In connection with the proposed merger, Thermo Electron will file with the
Securities and Exchange Commission (the "SEC") a Registration Statement on Form
S-4 that will include a joint proxy statement of Thermo Electron and Fisher
Scientific that also constitutes a prospectus of Thermo Electron. Thermo
Electron and Fisher Scientific will mail the joint proxy statement/prospectus
to their respective stockholders. Investors and security holders are urged to
read the joint proxy statement/prospectus regarding the proposed merger when it
becomes available because it will contain important information. You may obtain
a free copy of the joint proxy statement/prospectus (when available) and other
related documents filed by Thermo Electron and Fisher Scientific with the SEC
at the SEC's website at www.sec.gov. The joint proxy statement/prospectus (when
it is available) and the other documents may also be obtained for free by
accessing Thermo Electron's website at http://www.thermo.com under the heading
"About Thermo" and then under the heading "Investors" or by accessing Fisher
Scientific's website at http://www.fisherscientific.com under the tab "Investor
Info."

Participants in the Solicitation
--------------------------------

Thermo Electron, Fisher Scientific and their respective directors and executive
officers may be soliciting proxies from stockholders in favor of the merger.

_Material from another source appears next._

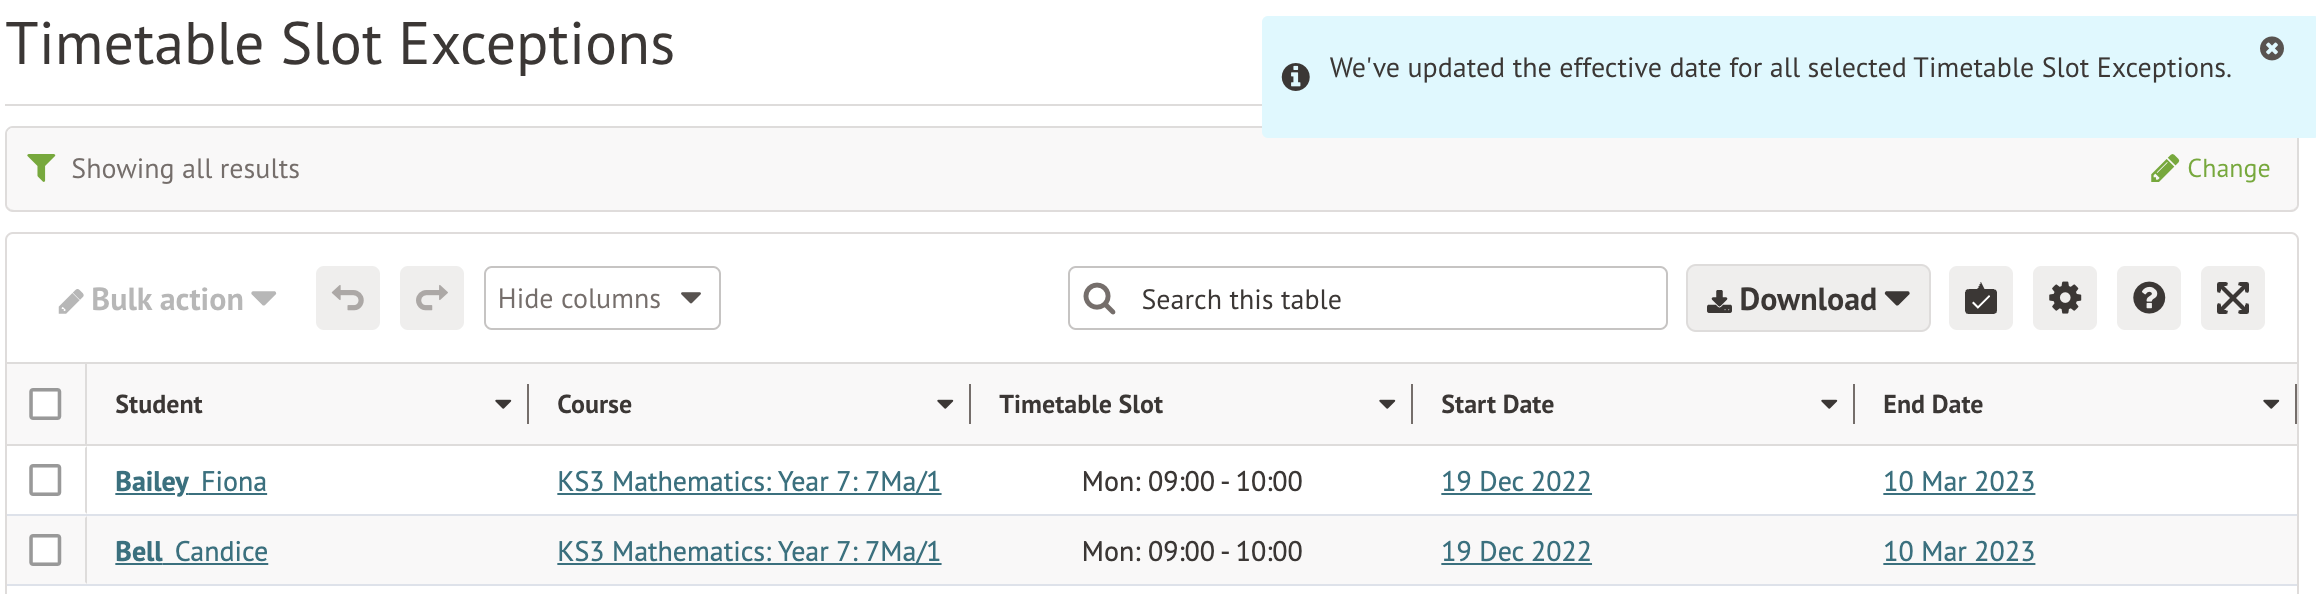Tick the select-all checkbox in header
2316x594 pixels.
click(x=45, y=404)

Information regarding the persons who may, under the rules of the SEC, be
considered participants in the solicitation of the stockholders in connection
with the proposed merger will be set forth in the joint proxy
statement/prospectus when it is filed with the SEC. You can find information
about Thermo Electron's executive officers and directors in Thermo Electron's
definitive proxy statement filed with the SEC on April 11, 2006. You can find
information about Fisher Scientific's executive officers and directors in their
definitive proxy statement filed with the SEC on April 6, 2006. You can obtain
free copies of these documents from the Thermo Electron or Fisher Scientific
using the contact information above.